TEL thought this was great  as it builds on the excellent 'walking seminar' introduced at the Pedagogic Revolution event in September 2019 and seeks to identify means to address issues of inclusivity to ensure all students have the opportunity to benefit from this type of educational experience.


Flipping the field: bringing the fieldwork experience into the classroom

Led by Mick Frogely (Geography) this project utilises immersive technology to explore potential benefits of student created 360 content when out on field trips in the Mojave Desert and in Los Angeles. Using our GoBags containing the GoPro Fusion camera and an iPad, they will recruit students to capture some footage whilst out in the field. When back home they will distribute the footage and test its use as a revision resource, as an outreach and recruitment resource and as a way to help alleviate anxiety for students pre trip.

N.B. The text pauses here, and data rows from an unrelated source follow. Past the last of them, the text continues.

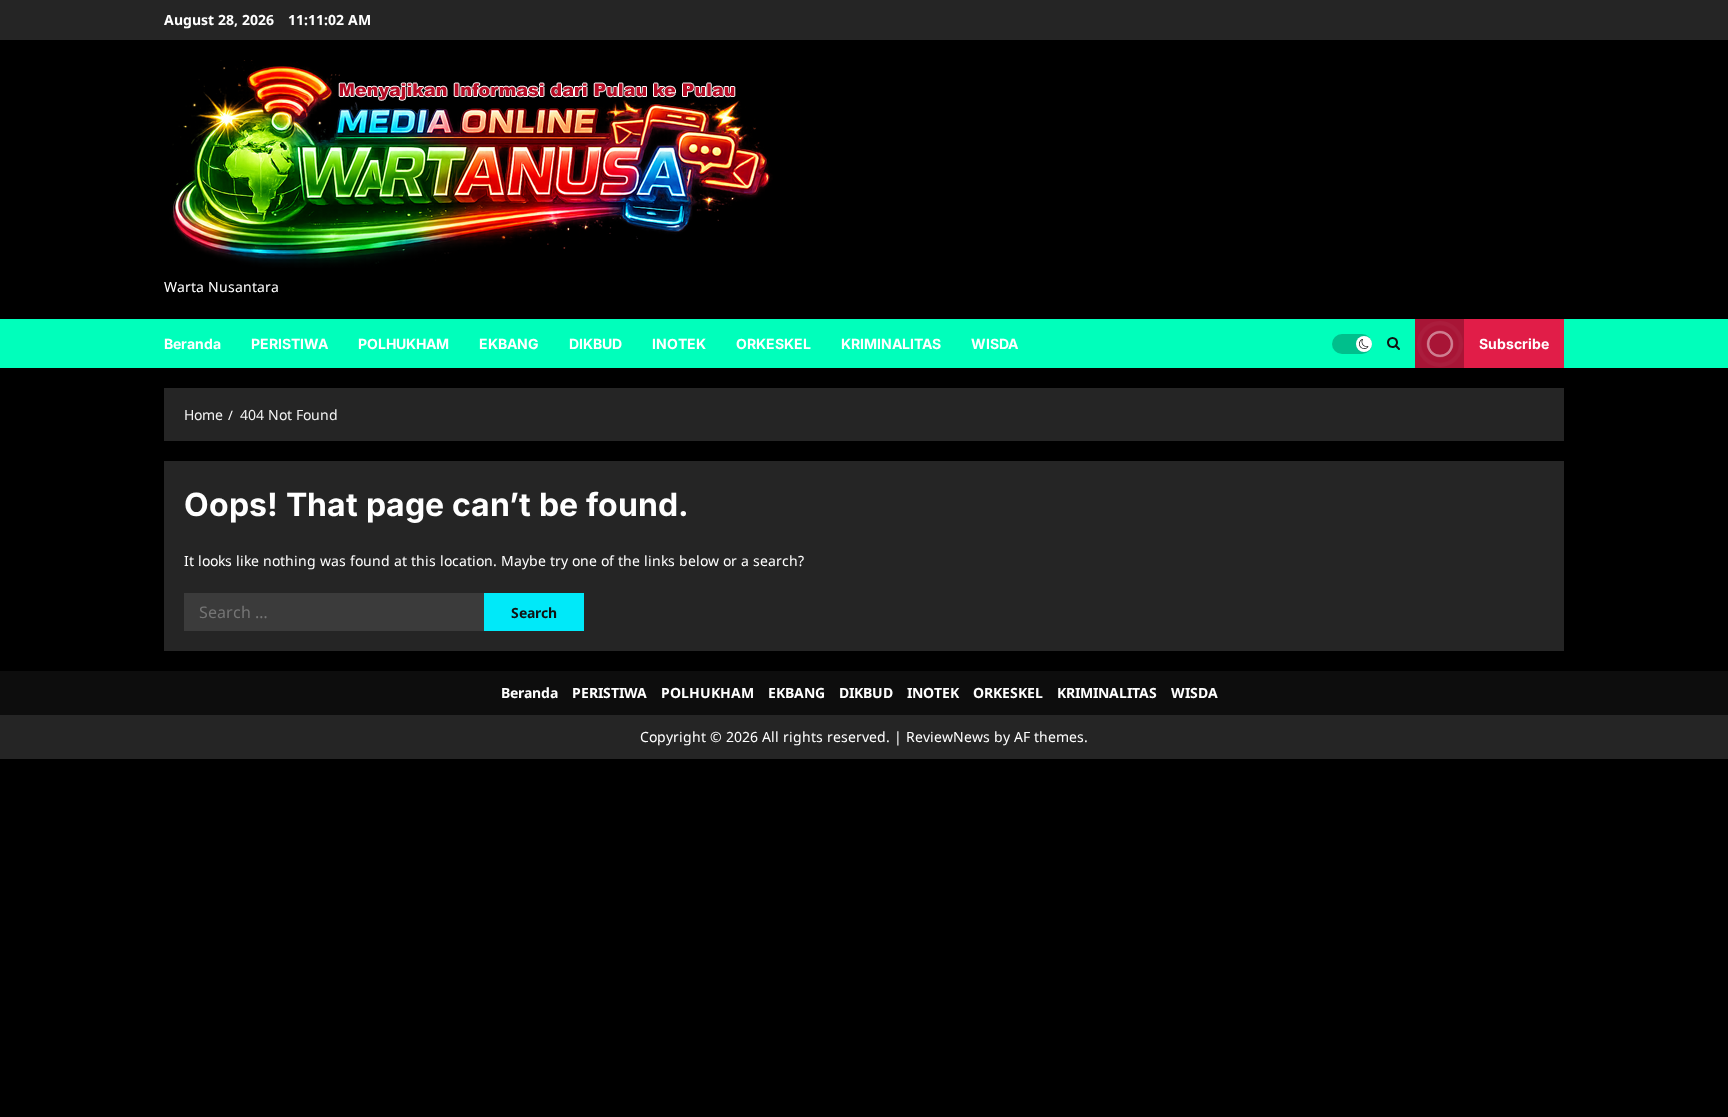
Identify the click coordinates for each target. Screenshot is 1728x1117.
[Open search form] (1393, 343)
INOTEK (679, 343)
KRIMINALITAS (891, 343)
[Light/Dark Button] (1352, 343)
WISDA (994, 343)
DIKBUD (595, 343)
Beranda (192, 343)
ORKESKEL (773, 343)
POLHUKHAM (403, 343)
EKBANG (509, 343)
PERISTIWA (289, 343)
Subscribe (1514, 342)
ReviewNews (948, 736)
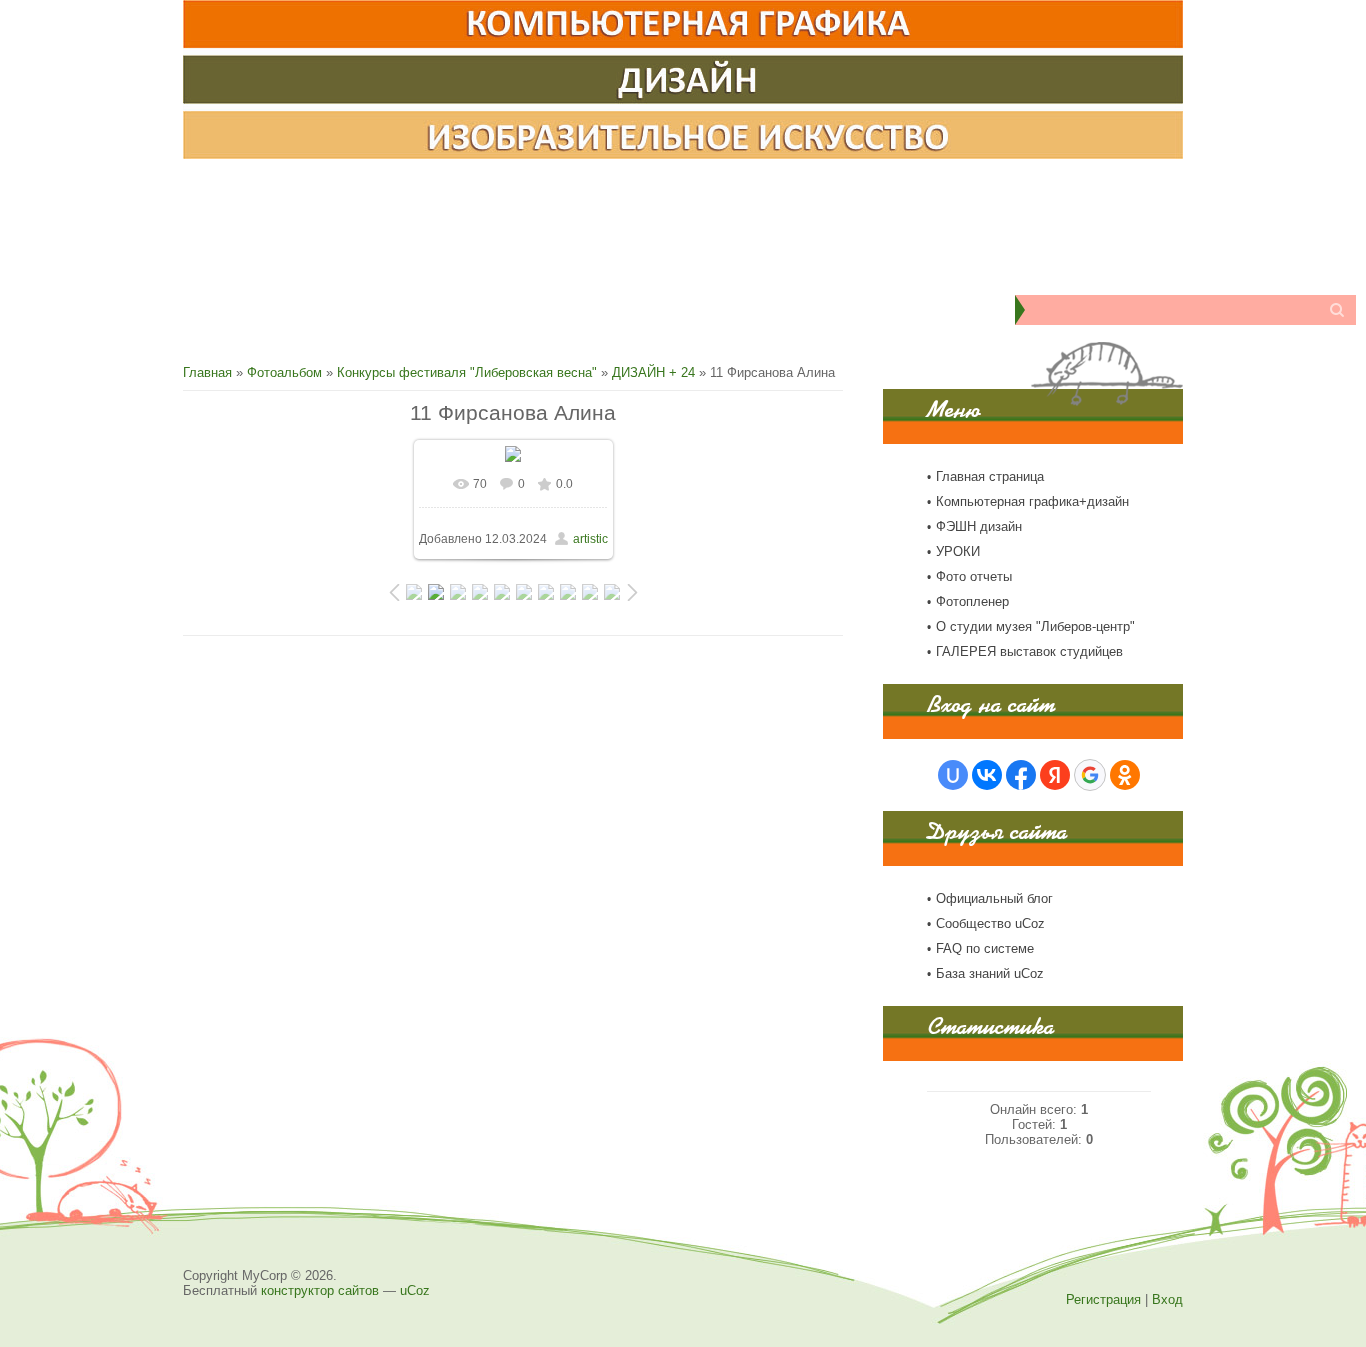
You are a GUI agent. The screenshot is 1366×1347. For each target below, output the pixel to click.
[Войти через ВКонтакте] (987, 775)
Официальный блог (994, 898)
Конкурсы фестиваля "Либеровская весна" (467, 372)
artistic (590, 539)
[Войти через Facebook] (1021, 775)
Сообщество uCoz (990, 923)
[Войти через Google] (1090, 775)
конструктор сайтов (320, 1290)
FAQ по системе (985, 948)
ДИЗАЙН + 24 (653, 372)
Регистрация (1103, 1299)
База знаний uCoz (990, 973)
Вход (1167, 1299)
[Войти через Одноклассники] (1125, 775)
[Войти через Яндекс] (1055, 775)
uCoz (415, 1290)
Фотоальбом (284, 372)
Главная (207, 372)
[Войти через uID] (953, 775)
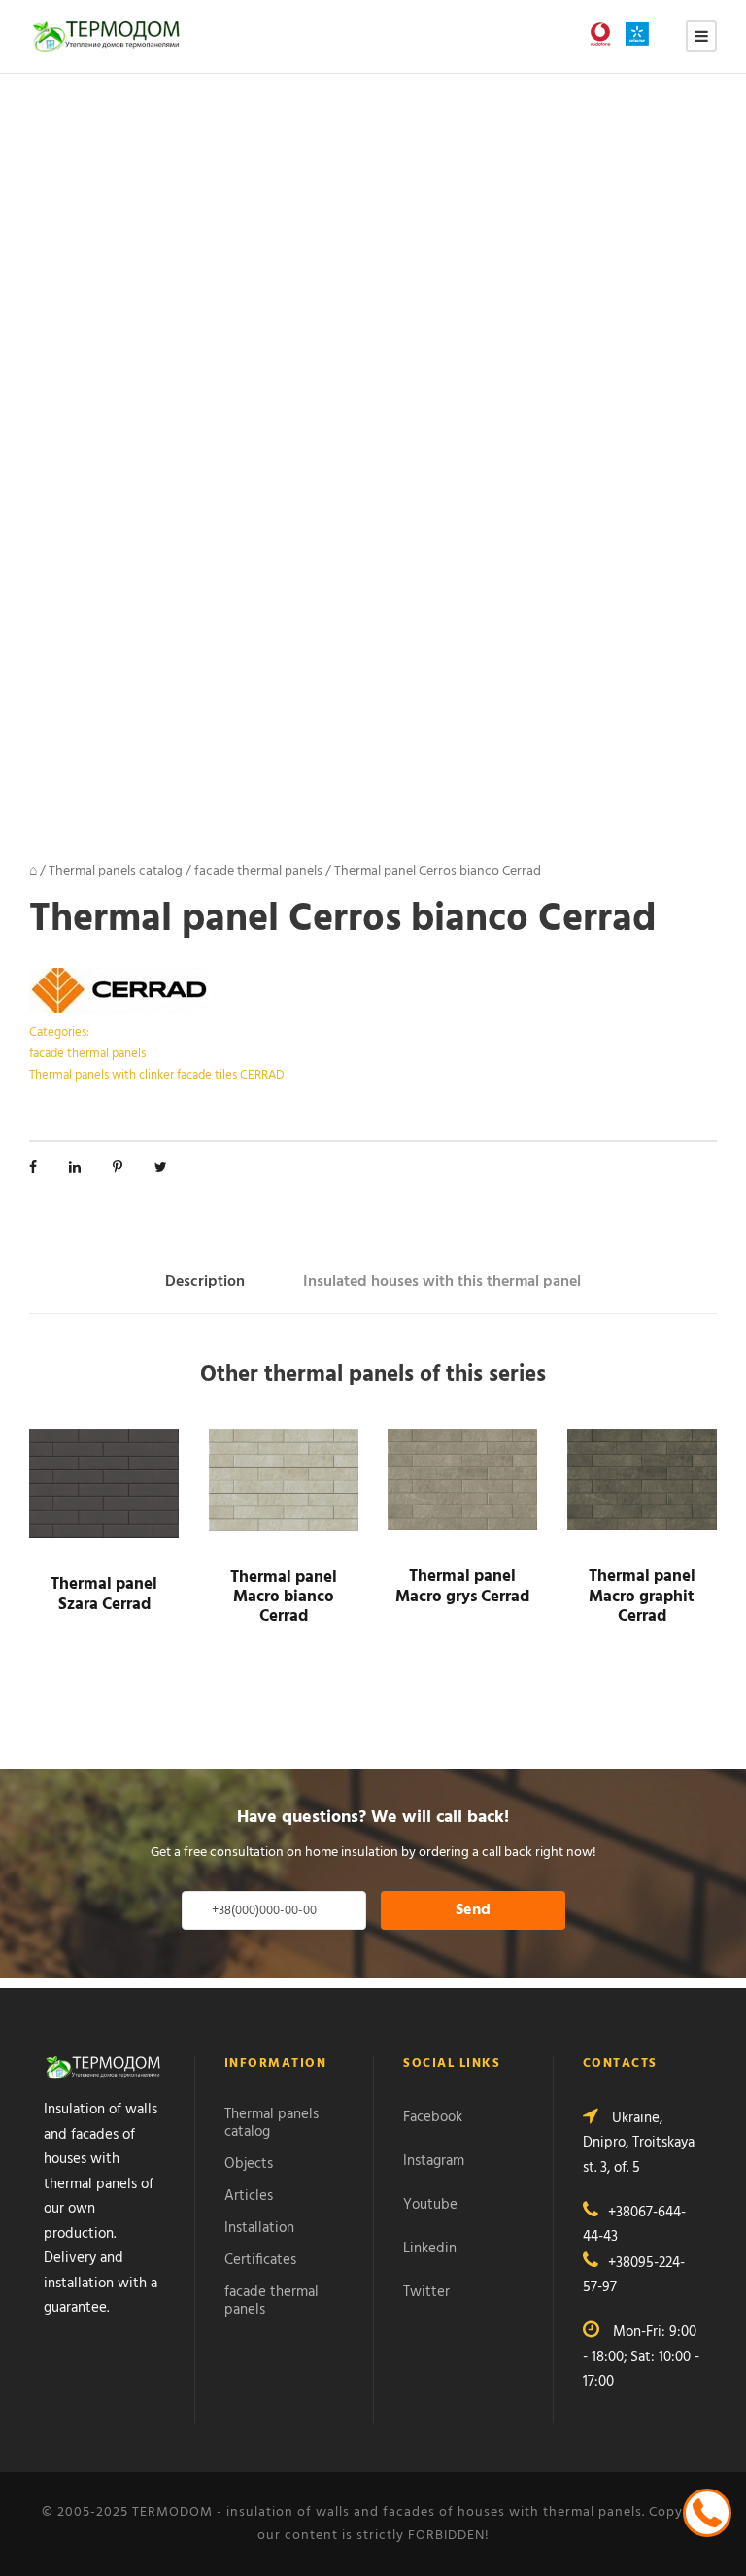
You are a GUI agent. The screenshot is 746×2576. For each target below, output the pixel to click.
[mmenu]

It’s great that students will get to develop their digital capabilities and experiment with immersive technology. We also like that the application of this is across many different student and potential student areas.


Using H5P to generate bespoke interactive content on Canvas with in-built feedback

It can be challenging to develop learning activities which encourage in-depth thinking and which are capable of assessing more complex concepts. While VLEs such as Canvas provide a range of excellent tools, Louise Newnham has explored using a new tool H5P which expands the range of activities available potentially allowing her to more easily and accurately address her students needs. 

This project will look at the effectiveness of H5P in supporting fourth year MSc students with custom self assessment activities.

We are excited to explore the possibilities for this fast developing tool which provides opportunities for not only self assessment but also enhancing the various design and presentation functions in Canvas module sites.


Flipping the pedagogic impact of Lego Serious Play as an online assessment tool

This project combines Lego Serious Play (LSP) with the video discussion platform,Flipgrid, to make the playful learning technique better suited to larger seminar groups.

Professor Simon Thompson,Tosin Adebisi andVasilis Gkogkidis will be working with colleagues from a variety of Schools to experiment with using LSP in aflipped capacity. Students will be asked to take home Lego explorer sets and create builds as a way of stimulating and processing thinking on a seminar, lecture or reading after a teaching session. They will then be able to use mobile devices to record video commentaries of their builds and upload them to Flipgrid to share with their peers.

Playful learning can be a great way of enabling students to share views and perceptions of a question or problem. TEL are excited by the potential for these practices to be experimented with outside of the classroom setting as a way of exploring how they can be made more widely accessible to students.


A cognitive science approach to peer assessment: Peerceptive

A Professor in Informatics, Peter Cheng, will be introducing peer assessment to his module using a novel cognitively-grounded web-based system for peer assessment–Peerceptive. Peer assessment is a useful method to deepen student learning, familiarise them with assessment criteria and to provide timely feedback. The pilot will be on a final year UG module in the Department of Informatics, in both formative and summative roles.  Students will participate in shaping its implementation and an evaluation of their views about the approach will be conducted at the end of the module.